**Document extract**
---+---

Server and local Setup

Make sure you are on a bash-compatible machine like Linux or Mac.

These steps have already been done, but in case they ever have to be redone, here are the steps to set up our Kubernetes cluster from scratch:

  1. Set up kubernetes cluster on a cloud provider (Digital Ocean).
  2. Configure kubectl CLI tool to point to cloud provider's cluster. Digital Ocean has really easy to follow instructions for using their DO CLI to do this.
  3. Add nginx-ingress for Digital Ocean. I didn't use helm, just the DO apply.
  4. Build and deploy Docker images of api and web using the ./docker-build-push.sh script.
  5. Deploy secrets following instructions in below section, then deploy web and api with kubectl apply -f bridge-api.yaml and kubectl apply -f bridge-web.yaml
  6. Comment out the tls block in both ingress services, and the cert-manager.io/cluster-issuer line before deploying the ingresses, then deploy api and web ingress with kubectl apply -f ingress-api, and kubectl apply -f ingress-web.
  7. Run kubectl get services, and the ETERNAL-IP column should be filled for the ingress-controller. This is the load-balance IP and we need to create the following A records pointing to it:
    1. @ host for bridge.club pointing to bridge-web
    2. www host for www.bridge.club point to bridge-web
    3. api host for api.bridge.club pointing to bridge-api
    4. workaround host for ingress controller pod to pod communication
    5. metrics host for Grafana metrics

You will need to wait some time before these are accessible. Don't proceed with the following steps until they are.

Use the below image to see all the records (IP address of load balancer will be different).

---+---

**Record list**
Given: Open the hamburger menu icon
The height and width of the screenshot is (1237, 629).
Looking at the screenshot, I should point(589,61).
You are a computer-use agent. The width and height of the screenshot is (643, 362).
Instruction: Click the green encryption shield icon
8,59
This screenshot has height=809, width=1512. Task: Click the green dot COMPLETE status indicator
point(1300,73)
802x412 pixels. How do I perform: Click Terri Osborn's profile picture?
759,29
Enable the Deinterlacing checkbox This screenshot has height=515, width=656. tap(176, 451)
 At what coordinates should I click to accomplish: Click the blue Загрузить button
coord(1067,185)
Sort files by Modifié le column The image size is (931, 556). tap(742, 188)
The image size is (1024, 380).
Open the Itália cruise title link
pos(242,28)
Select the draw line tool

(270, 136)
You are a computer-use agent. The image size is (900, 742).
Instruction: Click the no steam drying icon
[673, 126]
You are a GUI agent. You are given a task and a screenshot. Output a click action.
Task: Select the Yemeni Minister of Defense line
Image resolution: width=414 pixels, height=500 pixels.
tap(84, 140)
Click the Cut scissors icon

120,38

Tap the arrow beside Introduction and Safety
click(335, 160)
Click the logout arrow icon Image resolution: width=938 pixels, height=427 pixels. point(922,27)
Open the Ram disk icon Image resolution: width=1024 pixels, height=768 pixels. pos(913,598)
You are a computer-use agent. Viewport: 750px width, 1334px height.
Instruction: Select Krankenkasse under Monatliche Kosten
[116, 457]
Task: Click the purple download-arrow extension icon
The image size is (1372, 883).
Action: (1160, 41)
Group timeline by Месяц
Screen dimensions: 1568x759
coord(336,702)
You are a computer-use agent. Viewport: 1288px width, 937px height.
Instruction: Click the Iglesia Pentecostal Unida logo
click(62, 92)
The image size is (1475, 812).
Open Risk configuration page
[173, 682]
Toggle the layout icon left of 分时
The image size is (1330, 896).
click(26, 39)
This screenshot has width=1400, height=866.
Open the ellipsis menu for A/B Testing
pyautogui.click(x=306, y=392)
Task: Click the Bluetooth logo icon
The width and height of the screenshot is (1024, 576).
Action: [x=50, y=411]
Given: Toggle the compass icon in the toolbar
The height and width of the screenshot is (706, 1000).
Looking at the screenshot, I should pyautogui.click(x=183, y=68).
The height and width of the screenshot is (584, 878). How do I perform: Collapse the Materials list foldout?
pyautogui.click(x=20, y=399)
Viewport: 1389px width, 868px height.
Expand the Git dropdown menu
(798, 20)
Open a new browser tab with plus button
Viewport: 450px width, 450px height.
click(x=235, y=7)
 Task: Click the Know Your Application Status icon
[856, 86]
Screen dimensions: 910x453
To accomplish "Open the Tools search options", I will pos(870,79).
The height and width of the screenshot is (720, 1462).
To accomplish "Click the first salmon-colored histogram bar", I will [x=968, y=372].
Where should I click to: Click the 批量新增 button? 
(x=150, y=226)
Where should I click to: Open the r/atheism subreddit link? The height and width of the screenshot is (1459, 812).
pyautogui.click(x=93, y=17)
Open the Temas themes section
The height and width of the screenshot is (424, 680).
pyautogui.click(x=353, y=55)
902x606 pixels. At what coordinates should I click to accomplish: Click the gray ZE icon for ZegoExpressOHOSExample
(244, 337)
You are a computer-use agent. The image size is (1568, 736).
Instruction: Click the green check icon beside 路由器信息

---+---

**Written tasks**
a) From the entries, copy out every line from the start through the line containing "Looking at the screenshot, I should point(589,61).", unchanged.
b) Write the next part of the Kubernetes cluster setup guide, starting after its last sentence.

**Per-task answers**
a)
Given: Open the hamburger menu icon
The height and width of the screenshot is (1237, 629).
Looking at the screenshot, I should point(589,61).

b)
DNS Namecheap Records Example

  1. Once both can be accessed at their respective domains, you can then setup SSL for the domain with cert-manager. But first run kubectl apply -f nginx-local-service.yaml to allow for local cluster communication, needed for cert-manager (at least in Digital Ocean).
  2. Following the tutorials on cert-managers website. First install the cert manager and verify it is working with kubectl get pods --namespace cert-manager.
  3. Try applying ssl/test-cert-manager.yaml and verify that it worked with kubectl describe certificate -n cert-manager-test.
  4. If it worked, delete it with kubectl delete -f ssl/test-cert-manager.yaml. If not, debug what went wrong.
  5. Now we can deploy issuers with: kubectl create -f ssl/prod-issuer.yaml and kubectl create -f ssl/staging-issuer.yaml
  6. Uncomment tls and cert-manager.io/cluster-issuer in both ingress yaml's. You may want to change the cert-manager.io/cluster-issuer: to letsencrypt-staging to test, then if that works it can be changed to prod.
  7. Apply one ingress at a time. You can debug the certificates using the following kubectl gets and then describing the resources that come up. certificates, certificaterequest, order, challenge
  8. If all worked well, then you can now access secure https domains at ebridge.club.
  9. Add loki logging, following this tutorial:
helm repo add loki https://grafana.github.io/loki/charts
helm install loki-stack loki/loki-stack \
                               --create-namespace \
                               --namespace loki-stack \
                               --set promtail.enabled=true,loki.persistence.enabled=true,loki.persistence.size=40Gi,config.table_manager.retention_deletes_enabled=true,config.table_manager.retention_period=720h

Then

helm repo add grafana https://grafana.github.io/helm-charts
helm install loki-grafana grafana/grafana -f ./grafana-values.yaml --namespace=loki-stack \
                              --set persistence.enabled=true,persistence.type=pvc,persistence.size=10Gi \
  1. Navigate to metrics.ebridge.club and add data source http://loki-stack.loki-stack:3100.

Deploying services

Before deploying, make sure any updated secrets are deployed or updated before deploying containers. See the next section, Deploying Secrets.

  1. Determine version to bump to. There is no formula for this, just use best judgement. What matters most is incrementing versions on each release. See this article on determining which version to bump. More often than not, just bump the patch version, e.g. 0.0.1 to 0.0.2.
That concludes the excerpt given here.